Head's Up! These forums are read-only. All users and content have migrated. Please join us at community.neo4j.com.
05-20-2020 03:15 PM
I'm having a hard time optimizing a query to get co-occurrence data from my graph. The data in my graph represents projects and companies working on them. I'm trying to get data on how often each company worked with each of the other companies on a project located in the same address. Here's the part of my schema that is relevant to this query:
And here's my query:
MATCH (company:Company)-[:WORKED_ON]->(project:Project)-[:LOCATED_IN]->(address:Address)
WITH DISTINCT company, address
MATCH (other_company:Company)-[:WORKED_ON]->(other_project:Project)-[:LOCATED_IN]->(address)
WHERE company <> other_company
WITH company, other_company, COUNT(DISTINCT address) AS frequency ORDER BY frequency DESC
RETURN
company.uuid,
COLLECT(other_company.uuid + ': ' + frequency) AS co_occurrence
This query should return all companies in the graph and for each return an array of other companies that worked on a project in the same address, along with a frequency of how often that occurred for that pair of companies.
Here's an example output when I run the query on a smaller subset of companies:
company.uuid, co_occurrence
5CB009264D78E758233282, [5CAFDF9568280959694542: 12,5CB00653EFB7C920999687: 3,5CAFE3F0651CD240072545: 1]
My graph size is ~25GB. I tried running the query with 30GB cache and 30GB heap allocated to Neo4j. I'm running Neo4j 3.5.1.
My graph has 1.7M company nodes, 4.9M project nodes, and 3.5M address nodes. There's about 11M WORKED_ON relationships between companies and projects. Here's the result of running EXPLAIN on my query:
I can get the query to return results within a couple of minutes when I limit the number of companies to 10k. Once I go to 100k I can't get it to return results. It runs forever and eventually brings Neo4j down.
Any suggestions for how I can optimize this query?
05-21-2020 05:58 AM
Hello @hisham,
Just to know, are you using UNIQUE CONSTRAINTS (https://neo4j.com/docs/cypher-manual/current/administration/constraints/) on your nodes?
Regards,
Cobra
05-21-2020 01:44 PM
Hi @Cobra,
Thank you for your question.
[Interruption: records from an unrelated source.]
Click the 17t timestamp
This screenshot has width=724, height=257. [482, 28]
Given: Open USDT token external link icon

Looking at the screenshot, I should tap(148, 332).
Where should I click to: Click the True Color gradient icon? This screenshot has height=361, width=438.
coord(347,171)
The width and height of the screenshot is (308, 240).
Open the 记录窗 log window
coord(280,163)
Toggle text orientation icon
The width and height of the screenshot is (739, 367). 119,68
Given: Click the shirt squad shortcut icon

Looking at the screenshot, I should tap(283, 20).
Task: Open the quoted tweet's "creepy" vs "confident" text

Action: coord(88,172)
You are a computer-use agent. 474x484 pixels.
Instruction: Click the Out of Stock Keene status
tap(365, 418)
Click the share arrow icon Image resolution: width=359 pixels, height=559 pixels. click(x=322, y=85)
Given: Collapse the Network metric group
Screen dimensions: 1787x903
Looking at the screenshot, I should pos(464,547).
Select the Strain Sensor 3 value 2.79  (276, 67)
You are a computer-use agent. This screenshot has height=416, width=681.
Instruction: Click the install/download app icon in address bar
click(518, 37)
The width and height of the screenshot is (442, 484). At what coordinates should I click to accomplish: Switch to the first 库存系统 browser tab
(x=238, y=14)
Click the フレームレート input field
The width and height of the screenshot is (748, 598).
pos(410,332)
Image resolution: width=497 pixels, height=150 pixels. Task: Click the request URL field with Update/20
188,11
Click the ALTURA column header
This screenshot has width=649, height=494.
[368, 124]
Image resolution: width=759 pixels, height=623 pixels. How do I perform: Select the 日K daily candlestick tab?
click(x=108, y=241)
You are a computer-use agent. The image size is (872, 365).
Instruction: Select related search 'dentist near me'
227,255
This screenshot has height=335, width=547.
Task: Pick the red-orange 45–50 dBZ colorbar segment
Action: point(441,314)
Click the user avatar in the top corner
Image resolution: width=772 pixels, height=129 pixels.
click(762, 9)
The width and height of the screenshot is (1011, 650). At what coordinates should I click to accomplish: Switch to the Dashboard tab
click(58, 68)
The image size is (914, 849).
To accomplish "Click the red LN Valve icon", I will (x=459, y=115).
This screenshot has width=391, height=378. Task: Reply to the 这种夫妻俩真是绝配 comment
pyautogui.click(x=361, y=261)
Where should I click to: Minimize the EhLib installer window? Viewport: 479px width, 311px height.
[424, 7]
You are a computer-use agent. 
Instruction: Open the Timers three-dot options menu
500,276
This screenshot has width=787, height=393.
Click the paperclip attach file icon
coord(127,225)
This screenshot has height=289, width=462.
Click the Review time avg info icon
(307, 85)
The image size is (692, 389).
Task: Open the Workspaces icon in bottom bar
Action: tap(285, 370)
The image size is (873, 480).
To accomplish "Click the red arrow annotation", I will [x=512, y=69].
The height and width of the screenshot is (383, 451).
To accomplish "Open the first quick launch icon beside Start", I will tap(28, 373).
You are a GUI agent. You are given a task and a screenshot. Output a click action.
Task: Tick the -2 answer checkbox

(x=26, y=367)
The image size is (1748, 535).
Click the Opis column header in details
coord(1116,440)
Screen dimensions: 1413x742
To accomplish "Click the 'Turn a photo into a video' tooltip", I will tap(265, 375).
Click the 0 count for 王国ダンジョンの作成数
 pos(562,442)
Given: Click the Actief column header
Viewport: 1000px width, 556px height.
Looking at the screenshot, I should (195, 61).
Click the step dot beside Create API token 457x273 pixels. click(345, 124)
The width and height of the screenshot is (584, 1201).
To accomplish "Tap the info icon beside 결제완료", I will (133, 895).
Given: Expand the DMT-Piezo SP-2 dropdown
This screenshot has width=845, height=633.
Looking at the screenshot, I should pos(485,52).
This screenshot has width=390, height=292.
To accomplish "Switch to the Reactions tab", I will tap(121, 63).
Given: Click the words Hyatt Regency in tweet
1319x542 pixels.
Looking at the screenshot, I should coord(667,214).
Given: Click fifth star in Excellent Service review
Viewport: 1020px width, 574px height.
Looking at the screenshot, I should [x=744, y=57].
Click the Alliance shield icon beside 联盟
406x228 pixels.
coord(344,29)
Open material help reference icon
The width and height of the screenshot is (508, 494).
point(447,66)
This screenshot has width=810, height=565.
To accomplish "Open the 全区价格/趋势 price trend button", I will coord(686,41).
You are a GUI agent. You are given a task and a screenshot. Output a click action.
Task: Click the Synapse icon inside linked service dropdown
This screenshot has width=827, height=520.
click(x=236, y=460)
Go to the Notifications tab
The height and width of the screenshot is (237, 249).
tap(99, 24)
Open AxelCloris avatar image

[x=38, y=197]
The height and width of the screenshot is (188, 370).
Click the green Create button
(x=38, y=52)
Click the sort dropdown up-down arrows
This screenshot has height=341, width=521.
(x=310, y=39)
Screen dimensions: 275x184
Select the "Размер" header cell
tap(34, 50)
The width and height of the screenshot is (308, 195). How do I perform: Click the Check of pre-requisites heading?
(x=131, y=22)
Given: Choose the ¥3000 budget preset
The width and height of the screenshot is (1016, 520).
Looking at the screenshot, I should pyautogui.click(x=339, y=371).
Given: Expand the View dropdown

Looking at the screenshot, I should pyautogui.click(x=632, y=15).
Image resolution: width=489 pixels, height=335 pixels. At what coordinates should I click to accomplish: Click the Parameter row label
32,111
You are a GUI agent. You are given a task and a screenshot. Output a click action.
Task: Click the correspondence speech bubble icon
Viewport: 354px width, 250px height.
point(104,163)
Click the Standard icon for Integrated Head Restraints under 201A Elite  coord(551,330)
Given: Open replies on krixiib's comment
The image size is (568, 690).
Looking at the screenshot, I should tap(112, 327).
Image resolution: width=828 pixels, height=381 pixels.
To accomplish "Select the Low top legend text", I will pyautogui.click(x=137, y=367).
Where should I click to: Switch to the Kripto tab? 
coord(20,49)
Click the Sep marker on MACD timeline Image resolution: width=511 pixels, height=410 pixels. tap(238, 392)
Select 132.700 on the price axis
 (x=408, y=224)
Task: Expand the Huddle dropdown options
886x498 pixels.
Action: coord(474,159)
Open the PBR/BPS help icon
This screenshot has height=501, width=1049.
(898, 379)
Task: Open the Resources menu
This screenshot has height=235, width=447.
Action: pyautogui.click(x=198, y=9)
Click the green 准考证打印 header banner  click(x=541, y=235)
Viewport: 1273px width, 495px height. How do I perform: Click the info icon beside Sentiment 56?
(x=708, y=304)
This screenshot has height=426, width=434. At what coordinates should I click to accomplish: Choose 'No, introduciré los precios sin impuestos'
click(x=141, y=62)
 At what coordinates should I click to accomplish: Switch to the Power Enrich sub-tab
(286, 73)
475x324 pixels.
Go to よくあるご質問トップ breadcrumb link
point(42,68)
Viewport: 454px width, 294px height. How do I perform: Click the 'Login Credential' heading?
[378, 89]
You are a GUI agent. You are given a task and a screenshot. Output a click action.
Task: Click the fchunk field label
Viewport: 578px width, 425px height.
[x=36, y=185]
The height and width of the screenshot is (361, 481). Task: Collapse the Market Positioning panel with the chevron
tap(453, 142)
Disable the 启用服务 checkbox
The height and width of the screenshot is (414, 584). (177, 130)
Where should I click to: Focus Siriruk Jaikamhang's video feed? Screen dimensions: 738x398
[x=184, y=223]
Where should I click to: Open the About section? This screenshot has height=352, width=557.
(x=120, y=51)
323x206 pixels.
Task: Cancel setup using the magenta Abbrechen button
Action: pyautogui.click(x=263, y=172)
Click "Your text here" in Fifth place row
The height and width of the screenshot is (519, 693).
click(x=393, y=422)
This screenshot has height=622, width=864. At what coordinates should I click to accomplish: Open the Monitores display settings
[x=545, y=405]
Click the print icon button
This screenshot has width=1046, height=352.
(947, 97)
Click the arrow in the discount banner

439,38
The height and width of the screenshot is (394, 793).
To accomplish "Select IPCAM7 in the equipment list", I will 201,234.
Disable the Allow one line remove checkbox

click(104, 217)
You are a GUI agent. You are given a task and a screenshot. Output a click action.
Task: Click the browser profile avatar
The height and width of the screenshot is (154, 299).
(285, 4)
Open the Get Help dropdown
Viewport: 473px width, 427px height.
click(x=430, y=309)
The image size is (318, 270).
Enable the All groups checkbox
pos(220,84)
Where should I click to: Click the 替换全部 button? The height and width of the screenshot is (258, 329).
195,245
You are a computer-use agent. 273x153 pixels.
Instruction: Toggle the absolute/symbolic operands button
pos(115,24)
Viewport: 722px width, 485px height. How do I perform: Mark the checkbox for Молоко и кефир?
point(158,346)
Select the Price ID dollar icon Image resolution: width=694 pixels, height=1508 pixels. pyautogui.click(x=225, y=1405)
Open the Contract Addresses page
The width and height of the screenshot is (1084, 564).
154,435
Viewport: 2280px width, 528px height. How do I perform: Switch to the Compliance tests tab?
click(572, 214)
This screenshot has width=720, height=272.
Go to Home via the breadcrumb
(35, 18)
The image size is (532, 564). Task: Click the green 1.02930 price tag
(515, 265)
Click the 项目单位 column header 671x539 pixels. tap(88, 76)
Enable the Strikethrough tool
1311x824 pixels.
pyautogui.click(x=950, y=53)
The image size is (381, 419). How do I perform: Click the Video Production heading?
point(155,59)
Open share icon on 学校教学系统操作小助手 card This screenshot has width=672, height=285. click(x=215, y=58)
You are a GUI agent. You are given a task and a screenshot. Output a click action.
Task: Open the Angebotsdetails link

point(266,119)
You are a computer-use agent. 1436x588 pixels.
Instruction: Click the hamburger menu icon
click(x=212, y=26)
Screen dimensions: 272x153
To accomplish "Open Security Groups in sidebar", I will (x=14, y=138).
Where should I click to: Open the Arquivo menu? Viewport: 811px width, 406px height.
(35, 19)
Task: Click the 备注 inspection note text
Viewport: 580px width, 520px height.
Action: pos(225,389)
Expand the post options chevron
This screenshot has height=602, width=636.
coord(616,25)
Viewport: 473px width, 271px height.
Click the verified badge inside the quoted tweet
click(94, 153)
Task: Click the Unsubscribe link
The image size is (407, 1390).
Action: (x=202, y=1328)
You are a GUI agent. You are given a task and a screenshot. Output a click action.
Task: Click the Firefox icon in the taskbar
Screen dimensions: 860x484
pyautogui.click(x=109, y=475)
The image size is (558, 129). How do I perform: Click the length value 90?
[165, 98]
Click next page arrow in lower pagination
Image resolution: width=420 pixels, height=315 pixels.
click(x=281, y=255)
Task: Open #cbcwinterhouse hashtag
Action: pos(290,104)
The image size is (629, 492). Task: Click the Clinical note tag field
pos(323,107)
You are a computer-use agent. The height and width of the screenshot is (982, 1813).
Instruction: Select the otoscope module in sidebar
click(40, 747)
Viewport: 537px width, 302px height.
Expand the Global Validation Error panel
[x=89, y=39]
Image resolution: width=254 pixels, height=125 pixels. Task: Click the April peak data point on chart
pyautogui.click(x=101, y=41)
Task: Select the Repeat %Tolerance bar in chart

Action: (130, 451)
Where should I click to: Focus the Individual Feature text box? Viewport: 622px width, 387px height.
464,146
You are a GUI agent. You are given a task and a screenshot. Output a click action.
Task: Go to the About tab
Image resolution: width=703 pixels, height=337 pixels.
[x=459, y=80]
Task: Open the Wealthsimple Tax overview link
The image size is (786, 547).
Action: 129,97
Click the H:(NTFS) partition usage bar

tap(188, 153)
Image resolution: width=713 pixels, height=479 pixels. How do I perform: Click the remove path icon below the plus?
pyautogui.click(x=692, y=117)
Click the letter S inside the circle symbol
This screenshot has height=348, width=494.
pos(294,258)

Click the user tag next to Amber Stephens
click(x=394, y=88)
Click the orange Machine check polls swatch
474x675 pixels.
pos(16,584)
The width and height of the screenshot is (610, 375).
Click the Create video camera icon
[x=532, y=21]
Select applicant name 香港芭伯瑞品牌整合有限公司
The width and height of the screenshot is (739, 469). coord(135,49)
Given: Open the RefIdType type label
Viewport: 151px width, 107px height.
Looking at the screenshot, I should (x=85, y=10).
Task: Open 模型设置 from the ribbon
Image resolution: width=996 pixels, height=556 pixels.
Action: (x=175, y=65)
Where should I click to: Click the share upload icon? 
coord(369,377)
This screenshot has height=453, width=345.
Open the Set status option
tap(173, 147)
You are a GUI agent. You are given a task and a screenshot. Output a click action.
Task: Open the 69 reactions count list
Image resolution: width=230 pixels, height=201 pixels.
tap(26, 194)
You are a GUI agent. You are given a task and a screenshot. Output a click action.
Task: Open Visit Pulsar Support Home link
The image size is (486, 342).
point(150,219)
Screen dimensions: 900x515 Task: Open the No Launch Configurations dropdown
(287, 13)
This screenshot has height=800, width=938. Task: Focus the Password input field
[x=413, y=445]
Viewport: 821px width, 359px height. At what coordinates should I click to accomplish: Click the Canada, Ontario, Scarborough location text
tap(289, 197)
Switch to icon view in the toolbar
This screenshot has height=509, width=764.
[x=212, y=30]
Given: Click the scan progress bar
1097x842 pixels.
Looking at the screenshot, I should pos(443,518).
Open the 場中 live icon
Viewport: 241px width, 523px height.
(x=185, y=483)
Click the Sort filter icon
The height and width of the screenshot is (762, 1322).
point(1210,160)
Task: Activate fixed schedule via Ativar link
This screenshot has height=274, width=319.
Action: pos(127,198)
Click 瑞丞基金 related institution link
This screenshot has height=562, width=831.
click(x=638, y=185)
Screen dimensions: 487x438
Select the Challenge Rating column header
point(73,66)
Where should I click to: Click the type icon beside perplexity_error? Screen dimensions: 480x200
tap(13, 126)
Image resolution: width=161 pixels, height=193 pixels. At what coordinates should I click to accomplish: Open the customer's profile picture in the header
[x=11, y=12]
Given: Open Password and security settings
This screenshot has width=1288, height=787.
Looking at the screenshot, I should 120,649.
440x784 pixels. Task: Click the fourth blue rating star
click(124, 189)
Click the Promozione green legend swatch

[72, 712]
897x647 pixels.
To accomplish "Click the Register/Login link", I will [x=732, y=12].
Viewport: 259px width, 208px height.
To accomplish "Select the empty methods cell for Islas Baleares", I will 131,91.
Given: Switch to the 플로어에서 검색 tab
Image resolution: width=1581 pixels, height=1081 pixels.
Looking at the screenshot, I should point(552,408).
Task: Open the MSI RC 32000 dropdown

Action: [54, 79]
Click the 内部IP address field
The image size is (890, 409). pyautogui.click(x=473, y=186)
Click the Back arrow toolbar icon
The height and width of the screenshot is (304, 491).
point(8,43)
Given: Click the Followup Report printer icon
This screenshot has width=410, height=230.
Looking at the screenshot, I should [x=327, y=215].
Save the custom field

Yes, for the nodes involved in this query, I have one UNIQUE constraint on the Address node:
ON ( address:Address ) ASSERT address.full_address IS UNIQUE
I also have the following indexes:
ON :Address(street_address_lower) ONLINE
ON :Address(uuid) ONLINE
ON :Company(cohort_id) ONLINE
ON :Company(name_lower) ONLINE
ON :Company(publish_score) ONLINE
ON :Company(uuid) ONLINE
ON :Project(uuid) ONLINE
ON NODE:Company(name) ONLINE
ON :Address(full_address) ONLINE (for uniqueness constraint)
Thanks,
Hisham
05-21-2020 02:31 PM
Only on Address nodes or are there also constraints on Project and Company?
Regards,
Cobra
05-21-2020 03:16 PM
Only on Address node. No constraints on Project or Company nodes.
05-21-2020 03:20 PM
Try to add unique constraints on them so and try again:)
05-21-2020 03:23 PM
Does it matter which property to add the UNIQUE constraint for? How would that help?
05-21-2020 03:35 PM
I saw there were uuids on Company and Project nodes so you can use them to create the unique constraints:)
Generally, it's a good practice to create a unique constraint on a property that will be different for each node like a product id for example or a company id:)
The unique constraint on id will help Neo4j to speed up the query but you can still add unique constraint on another property if you want them unique:)
05-22-2020 11:05 AM
Thanks, @Cobra. I added the UNIQUE constraint for the 3 nodes. It seemed to speed things up slightly when I limit the number of companies. But I still can't the query to run on the entire graph.
05-22-2020 11:21 AM
That's a good news, I have another idea:)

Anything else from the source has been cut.